Articles From: Maurício Cordeiro
Website: Maurício Cordeiro

The post “A Step-by-step Implementation of a Trading Strategy in Python using ARIMA + GARCH models” first appeared on Medium, and it has been kindly contributed to the IBKR Quant Blog by the author.


Make use of a completely functional ARIMA+GARCH python implementation and test it over different markets using a simple framework for visualization and comparisons.

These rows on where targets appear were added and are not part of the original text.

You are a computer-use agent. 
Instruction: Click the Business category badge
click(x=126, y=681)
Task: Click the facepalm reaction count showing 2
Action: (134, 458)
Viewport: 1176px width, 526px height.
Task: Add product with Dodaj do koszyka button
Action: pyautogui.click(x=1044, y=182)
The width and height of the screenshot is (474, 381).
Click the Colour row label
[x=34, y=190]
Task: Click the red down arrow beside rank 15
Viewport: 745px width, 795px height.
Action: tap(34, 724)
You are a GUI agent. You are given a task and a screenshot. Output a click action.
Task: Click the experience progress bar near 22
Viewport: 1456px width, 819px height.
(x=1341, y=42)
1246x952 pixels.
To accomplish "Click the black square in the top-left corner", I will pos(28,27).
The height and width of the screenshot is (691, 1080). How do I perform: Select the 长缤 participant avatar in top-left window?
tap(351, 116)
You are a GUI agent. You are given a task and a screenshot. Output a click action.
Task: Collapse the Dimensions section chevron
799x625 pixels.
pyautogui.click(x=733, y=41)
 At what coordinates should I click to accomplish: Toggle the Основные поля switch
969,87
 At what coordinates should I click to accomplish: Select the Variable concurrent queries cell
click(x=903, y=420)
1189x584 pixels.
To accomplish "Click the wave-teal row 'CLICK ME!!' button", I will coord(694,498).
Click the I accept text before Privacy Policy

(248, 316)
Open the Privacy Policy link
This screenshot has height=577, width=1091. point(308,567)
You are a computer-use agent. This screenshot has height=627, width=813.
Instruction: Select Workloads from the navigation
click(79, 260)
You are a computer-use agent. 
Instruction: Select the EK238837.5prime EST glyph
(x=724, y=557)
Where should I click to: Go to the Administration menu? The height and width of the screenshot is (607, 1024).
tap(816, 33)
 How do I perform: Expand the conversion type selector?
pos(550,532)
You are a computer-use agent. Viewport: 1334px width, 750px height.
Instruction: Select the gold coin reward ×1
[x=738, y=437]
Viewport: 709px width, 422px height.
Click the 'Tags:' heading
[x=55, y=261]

When it comes to financial Time Series (TS) modelling, autoregressive models (models that makes use of previous values to forecast the future) such as ARMA, ARIMA or GARCH and its various variants are usually the preferred ones to explain the foundations of TS modelling. However, practical application of these techniques in real trading strategies and it’s comparison to naïve strategies (like Buy and Hold) are not that common. Moreover, it’s not easy to find a ready to use implementation that could be easily replicated for other markets, assets, etc. Some of the codes that I had run into have failures or are just incomplete and missing something. To make things even more difficult, the good implementations are written in R and the packages to fit the models in python and in R have some important differences that we will be exploring throughout this article.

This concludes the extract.